Important and interesting though it is, the decision has no binding or precedent value. It cannot yet be said, therefore, that the Regulations must be interpreted or applied by local authorities – Glasgow excepted – in accordance with Tribunal Judge Boyds’s interpretation. The Judge’s decision to read down Regulation B13(5)(a), so as to give effect to his findings about discrimination, was certainly bold and one that might be considered by some as “a stretch too far”.
It remains to be seen whether the Department for Work and Pensions will appeal the judgment.

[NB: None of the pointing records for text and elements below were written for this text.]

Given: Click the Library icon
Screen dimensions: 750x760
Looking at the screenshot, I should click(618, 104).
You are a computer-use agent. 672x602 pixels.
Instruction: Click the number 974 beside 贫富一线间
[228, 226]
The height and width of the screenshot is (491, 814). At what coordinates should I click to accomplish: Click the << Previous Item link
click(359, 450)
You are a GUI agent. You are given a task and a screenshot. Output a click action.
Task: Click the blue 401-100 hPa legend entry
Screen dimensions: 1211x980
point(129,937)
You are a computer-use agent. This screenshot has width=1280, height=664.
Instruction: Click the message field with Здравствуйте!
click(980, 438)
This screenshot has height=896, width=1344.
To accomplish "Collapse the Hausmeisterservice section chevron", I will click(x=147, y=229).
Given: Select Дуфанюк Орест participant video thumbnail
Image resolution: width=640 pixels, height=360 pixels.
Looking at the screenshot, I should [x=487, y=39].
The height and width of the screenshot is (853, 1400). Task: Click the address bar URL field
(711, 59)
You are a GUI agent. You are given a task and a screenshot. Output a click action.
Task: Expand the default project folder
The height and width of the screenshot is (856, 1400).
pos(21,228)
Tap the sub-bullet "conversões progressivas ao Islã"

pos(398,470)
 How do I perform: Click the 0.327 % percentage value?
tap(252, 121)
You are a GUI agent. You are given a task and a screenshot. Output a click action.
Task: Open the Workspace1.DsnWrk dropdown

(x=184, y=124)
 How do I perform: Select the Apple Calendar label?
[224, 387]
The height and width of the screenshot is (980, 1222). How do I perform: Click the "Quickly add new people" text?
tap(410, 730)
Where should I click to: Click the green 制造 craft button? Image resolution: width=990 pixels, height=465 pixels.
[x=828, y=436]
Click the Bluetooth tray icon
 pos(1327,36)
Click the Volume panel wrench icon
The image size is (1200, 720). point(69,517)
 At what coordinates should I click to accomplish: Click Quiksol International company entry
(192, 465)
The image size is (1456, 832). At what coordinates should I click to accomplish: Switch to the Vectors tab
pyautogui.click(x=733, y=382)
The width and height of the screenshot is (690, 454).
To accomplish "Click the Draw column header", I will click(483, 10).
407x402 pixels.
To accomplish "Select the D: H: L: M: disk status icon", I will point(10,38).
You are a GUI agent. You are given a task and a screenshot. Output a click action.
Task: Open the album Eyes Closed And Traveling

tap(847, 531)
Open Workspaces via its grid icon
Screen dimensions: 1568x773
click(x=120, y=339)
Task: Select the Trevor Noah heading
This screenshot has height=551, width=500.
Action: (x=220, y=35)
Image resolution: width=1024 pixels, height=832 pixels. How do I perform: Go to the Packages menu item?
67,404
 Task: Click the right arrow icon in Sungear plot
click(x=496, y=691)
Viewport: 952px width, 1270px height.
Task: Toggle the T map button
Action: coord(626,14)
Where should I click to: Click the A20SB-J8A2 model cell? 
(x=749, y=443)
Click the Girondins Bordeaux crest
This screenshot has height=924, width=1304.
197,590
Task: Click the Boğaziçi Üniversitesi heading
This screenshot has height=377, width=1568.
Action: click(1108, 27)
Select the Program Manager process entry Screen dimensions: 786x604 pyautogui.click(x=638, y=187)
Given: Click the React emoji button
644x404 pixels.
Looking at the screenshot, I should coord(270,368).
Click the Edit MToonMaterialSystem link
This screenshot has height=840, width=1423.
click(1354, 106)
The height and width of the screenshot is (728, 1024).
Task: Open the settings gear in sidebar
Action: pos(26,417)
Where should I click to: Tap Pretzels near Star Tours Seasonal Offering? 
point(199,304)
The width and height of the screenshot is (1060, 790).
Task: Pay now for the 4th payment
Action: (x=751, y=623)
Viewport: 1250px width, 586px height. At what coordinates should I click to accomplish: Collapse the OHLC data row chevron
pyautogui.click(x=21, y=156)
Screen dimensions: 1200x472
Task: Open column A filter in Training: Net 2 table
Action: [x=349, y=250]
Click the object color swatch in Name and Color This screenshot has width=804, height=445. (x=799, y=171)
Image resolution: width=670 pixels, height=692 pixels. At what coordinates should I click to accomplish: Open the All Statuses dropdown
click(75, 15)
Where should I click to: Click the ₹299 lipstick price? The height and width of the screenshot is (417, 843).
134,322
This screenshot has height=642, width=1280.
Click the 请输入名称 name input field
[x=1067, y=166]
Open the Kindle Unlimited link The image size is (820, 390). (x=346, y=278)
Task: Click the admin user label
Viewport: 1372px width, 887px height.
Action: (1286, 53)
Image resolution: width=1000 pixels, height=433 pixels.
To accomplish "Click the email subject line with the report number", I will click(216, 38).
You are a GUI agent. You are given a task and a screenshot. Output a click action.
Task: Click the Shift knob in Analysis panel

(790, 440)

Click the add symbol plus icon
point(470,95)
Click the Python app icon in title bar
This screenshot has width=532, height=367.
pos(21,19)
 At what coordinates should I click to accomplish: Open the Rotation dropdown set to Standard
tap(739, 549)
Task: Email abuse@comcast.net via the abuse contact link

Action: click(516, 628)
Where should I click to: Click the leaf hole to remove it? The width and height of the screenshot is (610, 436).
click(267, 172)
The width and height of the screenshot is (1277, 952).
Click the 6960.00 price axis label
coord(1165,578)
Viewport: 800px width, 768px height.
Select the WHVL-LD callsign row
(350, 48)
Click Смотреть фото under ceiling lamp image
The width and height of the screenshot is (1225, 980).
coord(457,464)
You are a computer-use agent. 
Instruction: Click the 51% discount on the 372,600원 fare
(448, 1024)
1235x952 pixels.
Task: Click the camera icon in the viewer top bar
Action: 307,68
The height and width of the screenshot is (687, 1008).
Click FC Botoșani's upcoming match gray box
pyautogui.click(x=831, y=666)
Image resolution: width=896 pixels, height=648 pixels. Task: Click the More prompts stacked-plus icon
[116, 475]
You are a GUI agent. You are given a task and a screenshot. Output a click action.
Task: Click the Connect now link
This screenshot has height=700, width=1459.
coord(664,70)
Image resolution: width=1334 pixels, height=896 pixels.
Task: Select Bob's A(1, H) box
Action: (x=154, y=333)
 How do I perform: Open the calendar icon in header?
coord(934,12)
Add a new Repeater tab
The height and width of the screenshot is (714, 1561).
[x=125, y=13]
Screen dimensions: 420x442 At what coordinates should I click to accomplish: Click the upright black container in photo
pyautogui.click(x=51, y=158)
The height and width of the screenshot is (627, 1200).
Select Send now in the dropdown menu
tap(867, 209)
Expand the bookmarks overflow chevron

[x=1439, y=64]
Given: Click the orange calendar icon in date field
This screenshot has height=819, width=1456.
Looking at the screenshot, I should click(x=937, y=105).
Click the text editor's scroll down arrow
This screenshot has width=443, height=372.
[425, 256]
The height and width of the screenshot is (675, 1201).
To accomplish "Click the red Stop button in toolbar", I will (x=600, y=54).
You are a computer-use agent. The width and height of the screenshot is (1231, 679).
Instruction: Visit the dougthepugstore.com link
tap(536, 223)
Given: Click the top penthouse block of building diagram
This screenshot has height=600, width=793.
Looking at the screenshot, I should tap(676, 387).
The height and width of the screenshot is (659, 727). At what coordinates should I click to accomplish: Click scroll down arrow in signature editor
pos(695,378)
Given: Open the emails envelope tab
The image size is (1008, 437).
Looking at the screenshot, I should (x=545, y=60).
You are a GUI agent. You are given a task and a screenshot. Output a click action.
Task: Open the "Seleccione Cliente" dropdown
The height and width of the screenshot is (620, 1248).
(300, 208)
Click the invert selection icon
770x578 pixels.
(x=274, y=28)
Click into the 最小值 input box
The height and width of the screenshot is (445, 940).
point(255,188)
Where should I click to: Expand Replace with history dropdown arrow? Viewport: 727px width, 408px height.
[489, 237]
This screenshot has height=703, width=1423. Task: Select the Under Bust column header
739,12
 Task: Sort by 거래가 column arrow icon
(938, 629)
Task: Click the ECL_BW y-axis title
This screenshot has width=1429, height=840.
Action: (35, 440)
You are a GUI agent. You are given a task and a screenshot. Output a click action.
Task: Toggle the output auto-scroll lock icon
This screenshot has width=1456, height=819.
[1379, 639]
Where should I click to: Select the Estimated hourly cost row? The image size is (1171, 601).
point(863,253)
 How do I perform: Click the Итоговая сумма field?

It may prefer to rely on the Divisional Court’s recent judgment in R (MA and others) v The Secretary of State for Work and Pensions  EWHC 2213 (QB) – though itself under appeal – in which Laws LJ found that the social sector size criteria were lawful: the provision of discretionary housing payments (DHPs) to help claimants meet their rental liability could not be said to be a disproportionate approach to the difficulties that some disabled people face as a result of reform. Equally, the DWP may be reluctant to risk creating a precedent judgment by taking the case to the Upper Tribunal.
At present, it seems likely that local authorities will apply Regulation B13(5)(a) in black-letter form and await requests for a review and appeals to the First Tier Tribunal, where decisions may or may not follow that of Tribunal Judge Boyd. The real issue in such cases will arise if the local authority loses any such appeal. It will then have to consider very carefully whether to apply the reasoning to similar cases in their area or take the case to the Upper Tribunal, at risk of setting a precedent. One thing is for sure, the next 12 months will be particularly interesting.